***** Extract provided

But this was a problem P&G

wasn't capable of addressing itself because, paradoxically, it didn't know what its own supply chain was - not

conceptually, at least. The company was responsible for it, operated it, oversaw it, and ran it, but didn't understand it on

a theoretical level.

Using Simulation Science experts, a team conducted a full study of P&G's supply chain. It was

characterized by three major parameters: total inventory in the system; total time in the system; and out-of-stocks on the

shelves. Of these, the only one that couldn't be fiddled with was out-of-stocks. Without exception, P&G wanted to have Tide,

Comet, and the rest of its product lines on the shelves at all times.

The Simulation Scientists eventually produced

five models of the P&G supply chain and ran them on their workstations thousands of times under different settings and

conditions, creating a simulation of the business.

**********
***** Data block

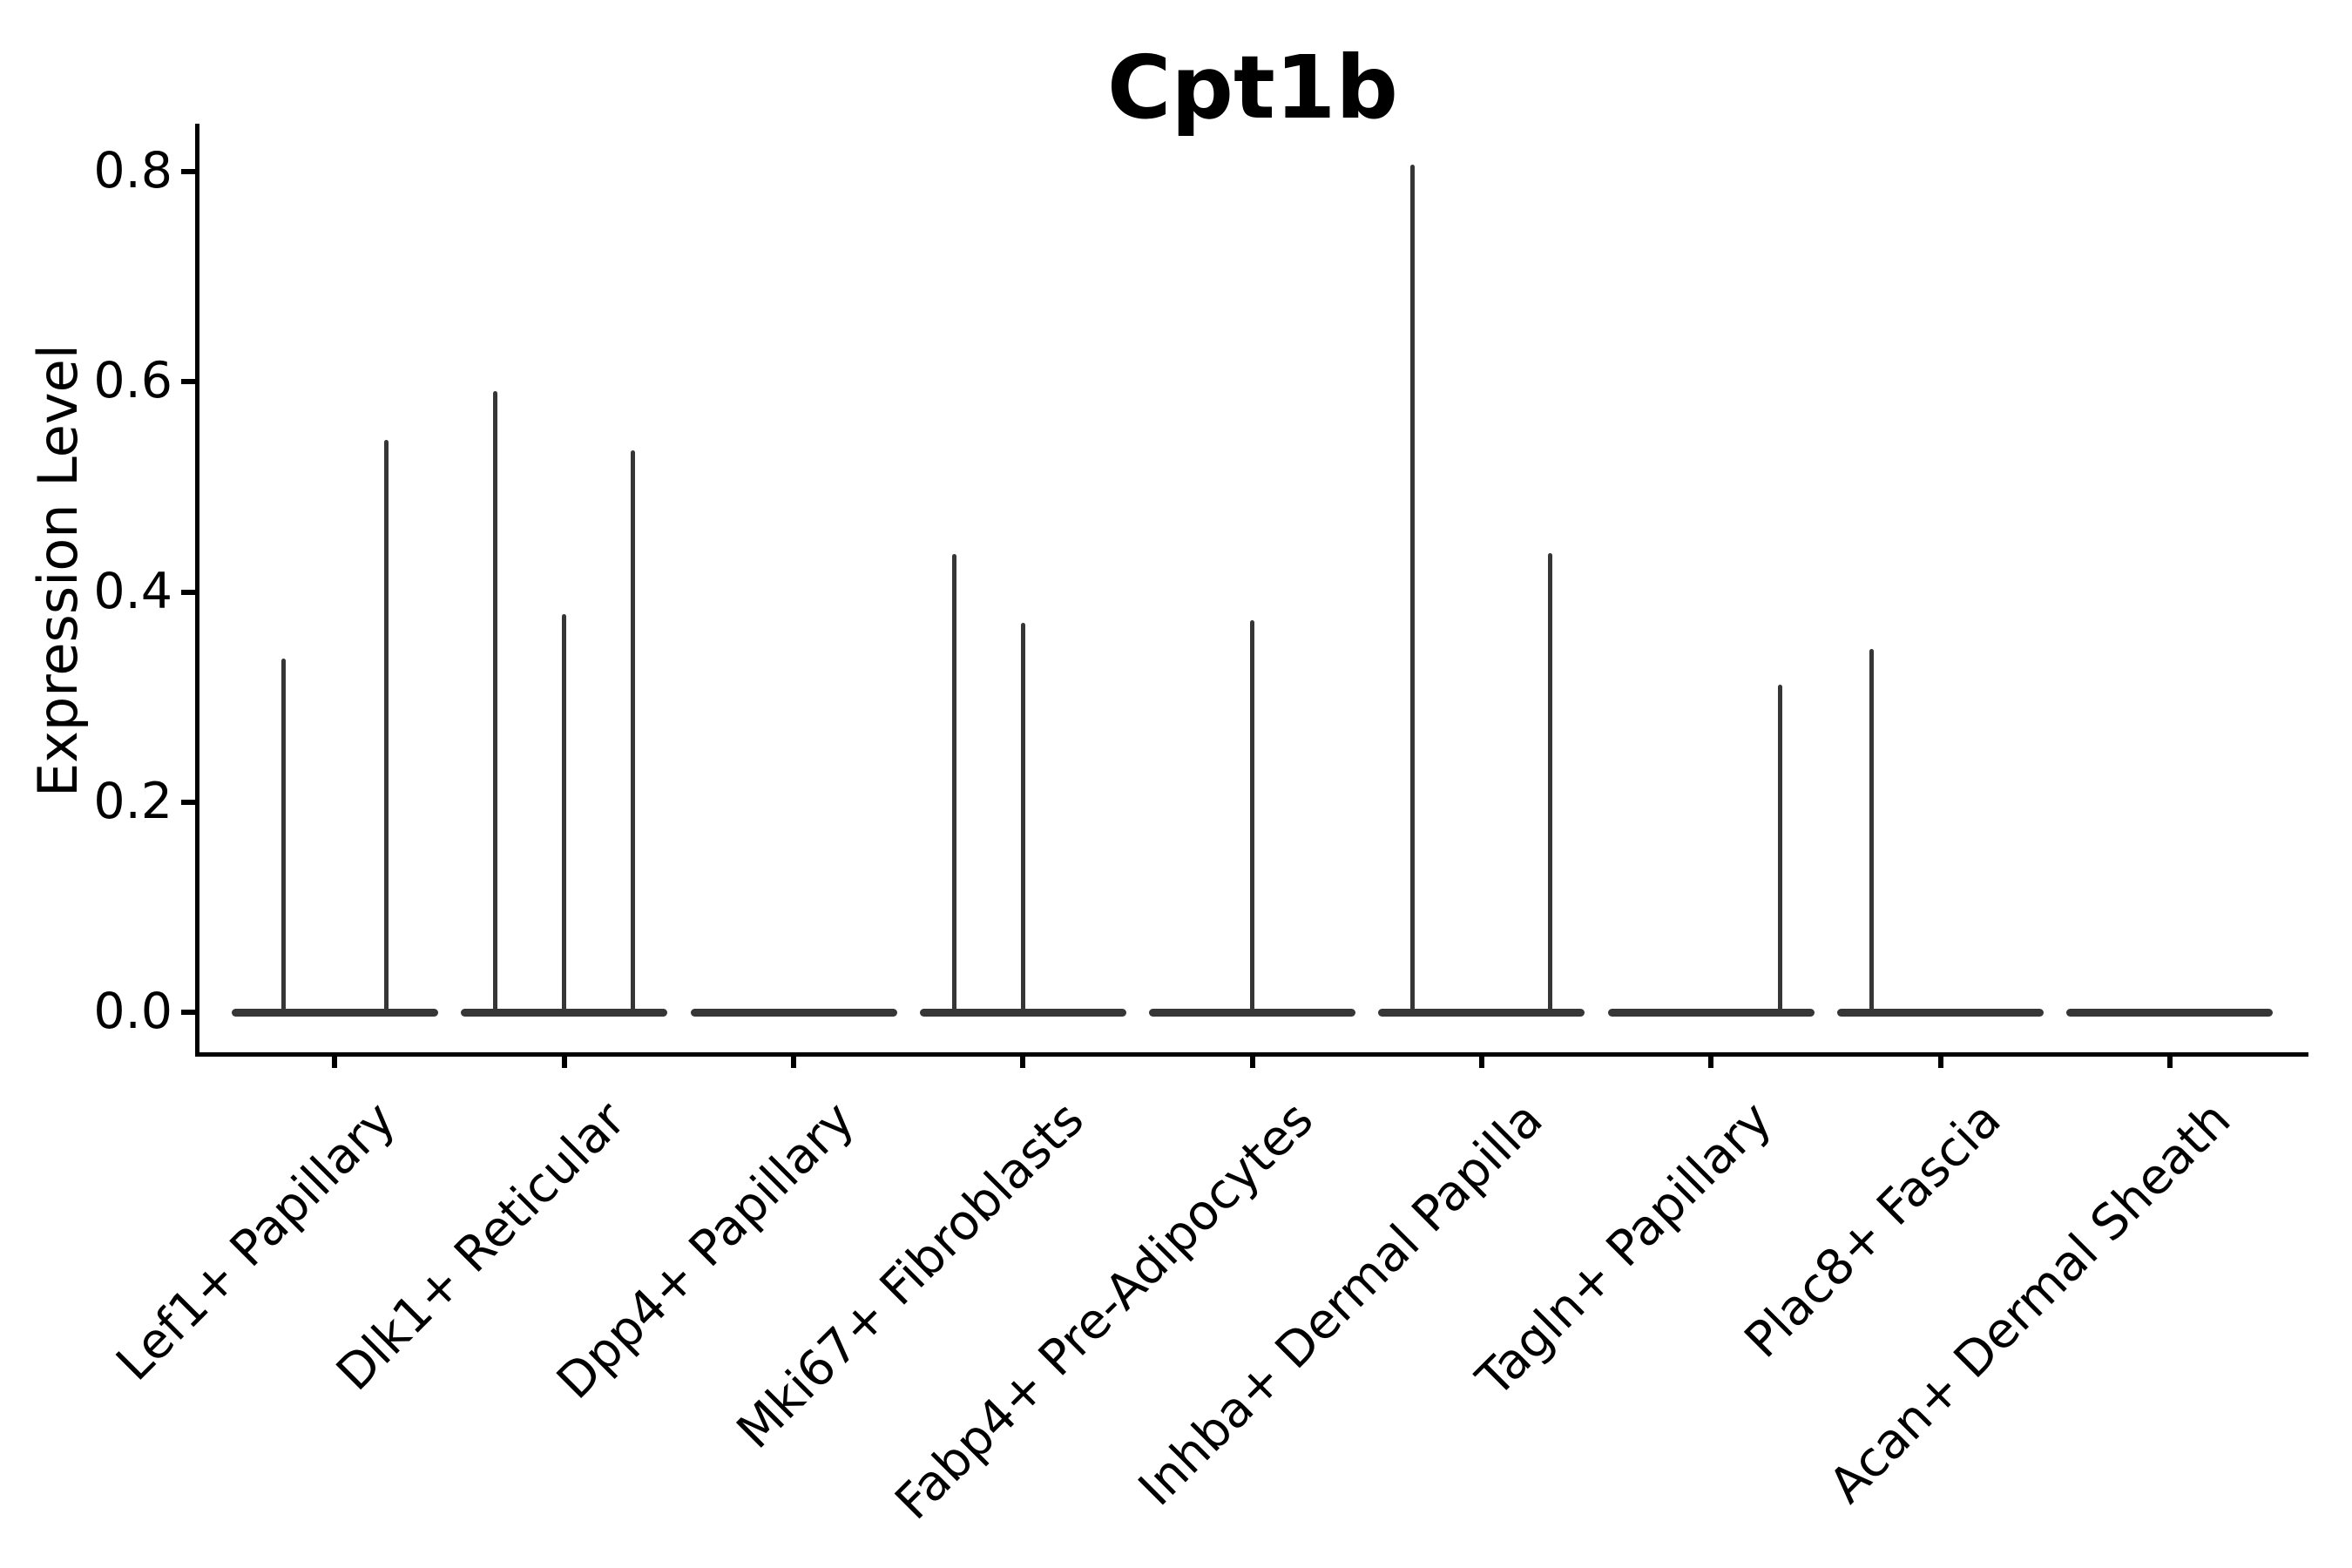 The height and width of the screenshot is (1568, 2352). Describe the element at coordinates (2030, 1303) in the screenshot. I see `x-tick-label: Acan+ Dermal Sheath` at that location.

**********

■ **Exercise set**
**a)** According to the passage on P&G's supply chain, which of the three major parameters couldn't be fiddled with?
**b)** Please continue the passage on P&G's supply chain, starting after its final sentence.

■ **Task-by-task outputs**
**a)** Out-of-stocks on the shelves.

**b)**
A key insight was that many of P&G's problems with their supply

chain were a result of their own policy of requiring all shipments to be made in full truckloads only; partial loads weren't

permitted. Such a requirement makes obvious and intuitive sense, yet it is wrong. Having your trucks full when they leave the

loading dock maximizes their utility and efficiency, leaves no wasted space, saves diesel fuel, reduces air pollution, and

minimizes duplication of effort.

Simulations, however, uncovered that adherence to the full-trucks rule caused

disruptions elsewhere in the system. It converted smooth, or laminar, flow into an irregular and jagged shipping stream,

creating bottlenecks - and even temporary out-of-stocks - as trucks waited for their cargo holds to be filled. Relaxing the

full-trucks requirement would iron out any and all supply-chain kinks.

A profound insight that saved P&G millions.

Around $300 million. In the first year.